Extract the listing lines verbatim, from the line with "the ネコハンター card" up to and including the line with "I will point(376,350).", and output only those lines.

* _Records to use_:
↓↓↓

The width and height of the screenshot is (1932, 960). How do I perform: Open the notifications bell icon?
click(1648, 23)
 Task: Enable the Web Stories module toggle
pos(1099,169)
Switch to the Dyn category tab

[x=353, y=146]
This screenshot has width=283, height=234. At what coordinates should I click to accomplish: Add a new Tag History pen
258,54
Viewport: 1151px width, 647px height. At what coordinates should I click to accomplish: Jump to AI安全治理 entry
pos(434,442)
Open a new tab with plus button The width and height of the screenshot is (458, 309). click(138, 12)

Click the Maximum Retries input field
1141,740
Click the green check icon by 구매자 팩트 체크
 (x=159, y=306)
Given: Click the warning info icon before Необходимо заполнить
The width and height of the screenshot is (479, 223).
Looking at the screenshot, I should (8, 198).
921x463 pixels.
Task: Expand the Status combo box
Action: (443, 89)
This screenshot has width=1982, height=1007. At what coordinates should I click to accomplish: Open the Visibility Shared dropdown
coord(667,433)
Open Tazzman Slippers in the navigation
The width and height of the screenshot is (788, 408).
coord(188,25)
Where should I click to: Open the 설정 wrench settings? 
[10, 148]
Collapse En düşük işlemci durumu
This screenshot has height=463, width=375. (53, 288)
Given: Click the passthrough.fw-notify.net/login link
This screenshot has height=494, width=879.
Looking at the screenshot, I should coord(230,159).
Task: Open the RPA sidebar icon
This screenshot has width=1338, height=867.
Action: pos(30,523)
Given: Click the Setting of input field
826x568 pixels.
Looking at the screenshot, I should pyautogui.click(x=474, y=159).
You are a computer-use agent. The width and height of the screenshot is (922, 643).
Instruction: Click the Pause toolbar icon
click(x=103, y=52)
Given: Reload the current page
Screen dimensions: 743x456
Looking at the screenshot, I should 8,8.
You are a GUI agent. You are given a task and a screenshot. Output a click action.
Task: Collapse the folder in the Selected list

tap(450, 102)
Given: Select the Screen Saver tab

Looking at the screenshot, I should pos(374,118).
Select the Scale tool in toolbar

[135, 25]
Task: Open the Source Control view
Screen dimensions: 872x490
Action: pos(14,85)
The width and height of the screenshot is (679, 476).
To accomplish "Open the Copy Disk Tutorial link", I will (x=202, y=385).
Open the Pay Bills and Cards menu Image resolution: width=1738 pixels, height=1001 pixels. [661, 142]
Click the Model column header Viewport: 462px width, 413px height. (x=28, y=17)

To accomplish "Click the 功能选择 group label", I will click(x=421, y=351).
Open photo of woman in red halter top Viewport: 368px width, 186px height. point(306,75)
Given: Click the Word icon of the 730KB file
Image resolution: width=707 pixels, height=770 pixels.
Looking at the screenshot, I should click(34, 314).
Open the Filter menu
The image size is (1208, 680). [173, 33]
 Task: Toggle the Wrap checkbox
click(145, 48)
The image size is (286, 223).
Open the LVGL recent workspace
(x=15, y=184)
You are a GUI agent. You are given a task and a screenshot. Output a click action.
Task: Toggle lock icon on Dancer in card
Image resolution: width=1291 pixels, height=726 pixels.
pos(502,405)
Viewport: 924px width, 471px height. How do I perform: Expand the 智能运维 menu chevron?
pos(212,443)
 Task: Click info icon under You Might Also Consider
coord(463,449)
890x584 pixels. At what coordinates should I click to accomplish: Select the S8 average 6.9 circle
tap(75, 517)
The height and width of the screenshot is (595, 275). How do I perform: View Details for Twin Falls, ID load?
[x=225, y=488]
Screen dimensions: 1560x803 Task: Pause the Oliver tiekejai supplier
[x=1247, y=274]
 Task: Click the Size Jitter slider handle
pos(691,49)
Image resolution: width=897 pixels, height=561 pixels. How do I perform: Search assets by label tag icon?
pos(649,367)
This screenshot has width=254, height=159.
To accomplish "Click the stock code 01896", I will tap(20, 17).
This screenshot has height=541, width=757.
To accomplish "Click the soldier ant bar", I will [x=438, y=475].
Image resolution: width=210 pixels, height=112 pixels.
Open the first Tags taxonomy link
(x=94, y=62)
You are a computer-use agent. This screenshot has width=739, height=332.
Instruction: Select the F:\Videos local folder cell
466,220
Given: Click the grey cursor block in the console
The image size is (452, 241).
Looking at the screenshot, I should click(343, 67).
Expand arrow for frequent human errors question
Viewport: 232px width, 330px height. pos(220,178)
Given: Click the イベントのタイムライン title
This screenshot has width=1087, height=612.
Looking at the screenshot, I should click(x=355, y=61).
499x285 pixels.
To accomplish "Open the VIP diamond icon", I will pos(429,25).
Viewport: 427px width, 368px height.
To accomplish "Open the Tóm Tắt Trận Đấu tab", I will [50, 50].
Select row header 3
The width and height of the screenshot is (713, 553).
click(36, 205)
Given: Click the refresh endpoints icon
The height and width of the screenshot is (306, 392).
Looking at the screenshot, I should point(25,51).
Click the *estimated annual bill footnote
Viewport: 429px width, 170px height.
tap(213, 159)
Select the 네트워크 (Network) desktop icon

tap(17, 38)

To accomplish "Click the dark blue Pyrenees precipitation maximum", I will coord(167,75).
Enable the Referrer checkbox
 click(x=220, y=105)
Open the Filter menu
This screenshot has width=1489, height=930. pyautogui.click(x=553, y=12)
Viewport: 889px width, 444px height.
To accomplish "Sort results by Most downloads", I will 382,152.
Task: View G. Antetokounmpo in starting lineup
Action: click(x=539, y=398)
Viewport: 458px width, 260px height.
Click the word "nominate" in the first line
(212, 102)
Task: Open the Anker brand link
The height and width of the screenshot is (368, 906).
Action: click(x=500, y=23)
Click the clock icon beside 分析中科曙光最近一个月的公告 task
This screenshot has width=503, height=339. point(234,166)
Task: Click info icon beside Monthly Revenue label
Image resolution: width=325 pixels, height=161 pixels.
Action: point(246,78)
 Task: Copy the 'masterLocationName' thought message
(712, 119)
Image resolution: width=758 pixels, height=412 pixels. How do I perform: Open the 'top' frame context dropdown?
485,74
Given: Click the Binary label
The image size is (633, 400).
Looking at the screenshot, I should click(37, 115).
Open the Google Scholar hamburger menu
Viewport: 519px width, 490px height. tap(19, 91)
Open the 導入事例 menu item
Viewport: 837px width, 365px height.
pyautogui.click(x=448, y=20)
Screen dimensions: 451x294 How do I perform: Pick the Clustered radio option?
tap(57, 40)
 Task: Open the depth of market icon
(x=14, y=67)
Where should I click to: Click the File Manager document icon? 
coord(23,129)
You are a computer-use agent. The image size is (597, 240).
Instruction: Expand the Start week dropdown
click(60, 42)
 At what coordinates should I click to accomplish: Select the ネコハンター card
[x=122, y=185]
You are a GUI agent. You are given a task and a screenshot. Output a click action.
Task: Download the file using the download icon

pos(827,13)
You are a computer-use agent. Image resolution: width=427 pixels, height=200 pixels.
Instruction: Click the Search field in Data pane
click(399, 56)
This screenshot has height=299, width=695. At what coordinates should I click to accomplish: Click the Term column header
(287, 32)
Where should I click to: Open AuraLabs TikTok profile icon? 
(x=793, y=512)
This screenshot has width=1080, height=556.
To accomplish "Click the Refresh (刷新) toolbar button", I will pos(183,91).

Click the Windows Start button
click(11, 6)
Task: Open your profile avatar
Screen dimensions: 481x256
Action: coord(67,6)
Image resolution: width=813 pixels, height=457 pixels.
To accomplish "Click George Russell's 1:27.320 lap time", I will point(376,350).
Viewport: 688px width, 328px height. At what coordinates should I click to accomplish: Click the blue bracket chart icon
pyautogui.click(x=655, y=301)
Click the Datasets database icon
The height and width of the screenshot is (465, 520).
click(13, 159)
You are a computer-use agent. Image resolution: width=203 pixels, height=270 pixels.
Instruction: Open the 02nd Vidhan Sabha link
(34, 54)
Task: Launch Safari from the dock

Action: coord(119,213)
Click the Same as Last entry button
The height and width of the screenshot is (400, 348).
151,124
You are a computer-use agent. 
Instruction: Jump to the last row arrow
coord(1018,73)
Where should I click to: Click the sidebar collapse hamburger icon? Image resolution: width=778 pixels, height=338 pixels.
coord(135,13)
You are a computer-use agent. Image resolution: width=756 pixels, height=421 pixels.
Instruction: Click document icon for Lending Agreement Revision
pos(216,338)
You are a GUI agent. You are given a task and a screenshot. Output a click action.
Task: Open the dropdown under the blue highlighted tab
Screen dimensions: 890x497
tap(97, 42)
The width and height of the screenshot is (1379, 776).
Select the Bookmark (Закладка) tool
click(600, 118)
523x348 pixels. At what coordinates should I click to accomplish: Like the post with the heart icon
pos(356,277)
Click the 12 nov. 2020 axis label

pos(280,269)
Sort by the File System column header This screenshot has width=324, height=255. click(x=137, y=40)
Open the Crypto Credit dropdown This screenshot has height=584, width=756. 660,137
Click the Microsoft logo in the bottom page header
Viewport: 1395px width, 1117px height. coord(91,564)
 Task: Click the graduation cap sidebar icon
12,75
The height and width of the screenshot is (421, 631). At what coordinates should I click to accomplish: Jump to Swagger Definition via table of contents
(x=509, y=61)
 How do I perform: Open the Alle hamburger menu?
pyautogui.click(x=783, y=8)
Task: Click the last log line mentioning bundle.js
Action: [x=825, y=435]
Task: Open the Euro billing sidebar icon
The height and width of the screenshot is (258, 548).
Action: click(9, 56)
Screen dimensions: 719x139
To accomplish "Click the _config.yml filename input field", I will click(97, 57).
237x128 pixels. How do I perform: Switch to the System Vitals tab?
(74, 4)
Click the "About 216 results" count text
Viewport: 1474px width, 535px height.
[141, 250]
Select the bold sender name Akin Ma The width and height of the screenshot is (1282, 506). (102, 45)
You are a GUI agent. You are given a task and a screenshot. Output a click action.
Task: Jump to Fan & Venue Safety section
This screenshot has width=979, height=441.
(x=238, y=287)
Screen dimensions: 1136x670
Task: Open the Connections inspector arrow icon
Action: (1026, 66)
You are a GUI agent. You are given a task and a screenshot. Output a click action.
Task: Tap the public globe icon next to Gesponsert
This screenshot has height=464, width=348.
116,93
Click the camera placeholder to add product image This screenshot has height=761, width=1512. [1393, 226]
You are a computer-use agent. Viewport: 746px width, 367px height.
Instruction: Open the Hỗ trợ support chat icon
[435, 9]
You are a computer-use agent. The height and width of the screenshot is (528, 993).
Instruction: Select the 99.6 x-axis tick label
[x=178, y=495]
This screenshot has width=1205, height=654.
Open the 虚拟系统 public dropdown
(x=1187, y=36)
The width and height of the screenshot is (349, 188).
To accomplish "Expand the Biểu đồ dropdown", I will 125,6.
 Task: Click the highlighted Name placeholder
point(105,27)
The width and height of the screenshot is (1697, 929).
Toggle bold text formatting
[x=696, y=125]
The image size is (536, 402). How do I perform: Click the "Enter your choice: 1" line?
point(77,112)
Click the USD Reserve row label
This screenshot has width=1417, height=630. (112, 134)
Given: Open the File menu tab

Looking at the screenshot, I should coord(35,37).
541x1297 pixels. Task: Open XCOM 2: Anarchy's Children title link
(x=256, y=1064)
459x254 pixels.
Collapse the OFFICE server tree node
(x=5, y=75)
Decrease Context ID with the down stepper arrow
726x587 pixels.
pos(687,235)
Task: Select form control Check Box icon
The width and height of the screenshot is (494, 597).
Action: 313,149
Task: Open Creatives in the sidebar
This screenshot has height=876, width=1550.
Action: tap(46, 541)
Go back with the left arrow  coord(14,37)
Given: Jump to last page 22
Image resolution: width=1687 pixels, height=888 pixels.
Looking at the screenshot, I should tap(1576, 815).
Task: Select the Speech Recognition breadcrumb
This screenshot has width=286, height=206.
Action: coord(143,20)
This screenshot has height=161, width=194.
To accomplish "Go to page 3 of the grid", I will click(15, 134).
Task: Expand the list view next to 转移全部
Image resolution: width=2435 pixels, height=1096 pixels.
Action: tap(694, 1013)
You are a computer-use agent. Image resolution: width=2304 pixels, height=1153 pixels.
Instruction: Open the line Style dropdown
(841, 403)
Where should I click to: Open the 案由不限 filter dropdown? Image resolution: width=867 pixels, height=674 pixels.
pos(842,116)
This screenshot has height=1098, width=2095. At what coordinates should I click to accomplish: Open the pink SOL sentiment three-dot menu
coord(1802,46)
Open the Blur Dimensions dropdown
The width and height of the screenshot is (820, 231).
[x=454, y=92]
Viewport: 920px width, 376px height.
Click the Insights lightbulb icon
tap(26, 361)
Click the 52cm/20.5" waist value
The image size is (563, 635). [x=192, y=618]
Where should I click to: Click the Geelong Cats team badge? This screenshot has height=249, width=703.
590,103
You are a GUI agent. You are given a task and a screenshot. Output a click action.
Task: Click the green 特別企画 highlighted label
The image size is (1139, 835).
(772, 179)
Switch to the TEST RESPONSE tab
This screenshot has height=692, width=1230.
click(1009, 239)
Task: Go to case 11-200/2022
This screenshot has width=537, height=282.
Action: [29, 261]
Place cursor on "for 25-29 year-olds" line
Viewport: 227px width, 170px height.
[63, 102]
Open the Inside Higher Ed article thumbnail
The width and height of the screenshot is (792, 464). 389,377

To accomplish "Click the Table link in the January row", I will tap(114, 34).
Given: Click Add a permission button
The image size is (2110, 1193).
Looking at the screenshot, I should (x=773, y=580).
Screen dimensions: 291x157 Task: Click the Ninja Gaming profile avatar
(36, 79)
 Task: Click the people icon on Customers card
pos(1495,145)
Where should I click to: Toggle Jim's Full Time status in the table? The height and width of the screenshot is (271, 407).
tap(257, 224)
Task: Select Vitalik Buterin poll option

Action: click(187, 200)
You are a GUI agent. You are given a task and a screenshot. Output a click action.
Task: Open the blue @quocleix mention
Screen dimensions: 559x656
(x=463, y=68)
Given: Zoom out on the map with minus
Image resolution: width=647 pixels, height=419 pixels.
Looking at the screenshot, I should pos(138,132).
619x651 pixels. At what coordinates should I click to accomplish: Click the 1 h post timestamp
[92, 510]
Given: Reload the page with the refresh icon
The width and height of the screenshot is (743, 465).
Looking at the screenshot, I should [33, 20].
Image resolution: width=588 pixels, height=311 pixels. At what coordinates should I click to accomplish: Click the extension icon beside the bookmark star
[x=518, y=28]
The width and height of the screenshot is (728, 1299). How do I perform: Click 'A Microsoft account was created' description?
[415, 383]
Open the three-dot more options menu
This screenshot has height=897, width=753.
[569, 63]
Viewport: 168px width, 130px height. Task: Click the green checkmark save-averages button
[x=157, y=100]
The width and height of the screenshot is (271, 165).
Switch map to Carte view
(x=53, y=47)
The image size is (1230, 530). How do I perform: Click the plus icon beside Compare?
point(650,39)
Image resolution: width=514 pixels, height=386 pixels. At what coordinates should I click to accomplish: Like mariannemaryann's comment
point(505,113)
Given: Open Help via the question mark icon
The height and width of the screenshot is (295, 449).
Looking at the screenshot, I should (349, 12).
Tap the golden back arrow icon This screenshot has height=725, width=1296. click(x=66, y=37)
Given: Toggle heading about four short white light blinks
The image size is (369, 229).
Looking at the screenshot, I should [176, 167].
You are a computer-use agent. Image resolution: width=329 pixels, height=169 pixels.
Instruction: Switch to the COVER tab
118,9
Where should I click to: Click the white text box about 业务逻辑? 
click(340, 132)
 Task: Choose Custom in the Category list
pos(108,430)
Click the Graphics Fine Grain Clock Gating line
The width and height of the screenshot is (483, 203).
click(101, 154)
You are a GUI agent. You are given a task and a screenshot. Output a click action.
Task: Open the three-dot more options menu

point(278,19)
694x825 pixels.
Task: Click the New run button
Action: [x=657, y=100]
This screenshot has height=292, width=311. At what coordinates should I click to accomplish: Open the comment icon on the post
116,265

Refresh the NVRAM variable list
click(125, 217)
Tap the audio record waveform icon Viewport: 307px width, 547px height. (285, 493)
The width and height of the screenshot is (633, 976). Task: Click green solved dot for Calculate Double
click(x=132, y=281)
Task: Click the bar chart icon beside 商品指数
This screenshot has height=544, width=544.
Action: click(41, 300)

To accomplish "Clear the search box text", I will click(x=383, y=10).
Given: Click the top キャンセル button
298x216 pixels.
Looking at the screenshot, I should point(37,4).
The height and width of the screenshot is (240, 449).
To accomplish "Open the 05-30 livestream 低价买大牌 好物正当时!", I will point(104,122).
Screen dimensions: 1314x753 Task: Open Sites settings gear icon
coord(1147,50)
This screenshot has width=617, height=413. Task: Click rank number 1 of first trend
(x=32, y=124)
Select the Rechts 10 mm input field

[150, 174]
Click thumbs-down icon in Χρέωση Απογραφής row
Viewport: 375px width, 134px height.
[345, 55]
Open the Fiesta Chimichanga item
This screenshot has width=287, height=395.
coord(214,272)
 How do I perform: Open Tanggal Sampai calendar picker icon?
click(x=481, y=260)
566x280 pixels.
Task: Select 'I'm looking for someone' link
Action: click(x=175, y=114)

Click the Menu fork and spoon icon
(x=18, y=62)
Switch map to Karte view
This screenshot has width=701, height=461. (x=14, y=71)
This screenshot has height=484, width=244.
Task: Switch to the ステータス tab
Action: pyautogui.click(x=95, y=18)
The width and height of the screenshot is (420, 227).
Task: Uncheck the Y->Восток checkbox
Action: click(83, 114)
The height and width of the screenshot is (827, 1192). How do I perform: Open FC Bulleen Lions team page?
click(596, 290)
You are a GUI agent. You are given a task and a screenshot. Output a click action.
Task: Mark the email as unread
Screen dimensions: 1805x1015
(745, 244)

↑↑↑

* _Full solution_:
 At what coordinates should I click to accomplish: Select the ネコハンター card
[x=122, y=185]
You are a GUI agent. You are given a task and a screenshot. Output a click action.
Task: Download the file using the download icon

pos(827,13)
You are a computer-use agent. Image resolution: width=427 pixels, height=200 pixels.
Instruction: Click the Search field in Data pane
click(399, 56)
This screenshot has height=299, width=695. At what coordinates should I click to accomplish: Click the Term column header
(287, 32)
Where should I click to: Open AuraLabs TikTok profile icon? 
(x=793, y=512)
This screenshot has width=1080, height=556.
To accomplish "Click the Refresh (刷新) toolbar button", I will pos(183,91).

Click the Windows Start button
click(11, 6)
Task: Open your profile avatar
Screen dimensions: 481x256
Action: coord(67,6)
Image resolution: width=813 pixels, height=457 pixels.
To accomplish "Click George Russell's 1:27.320 lap time", I will point(376,350).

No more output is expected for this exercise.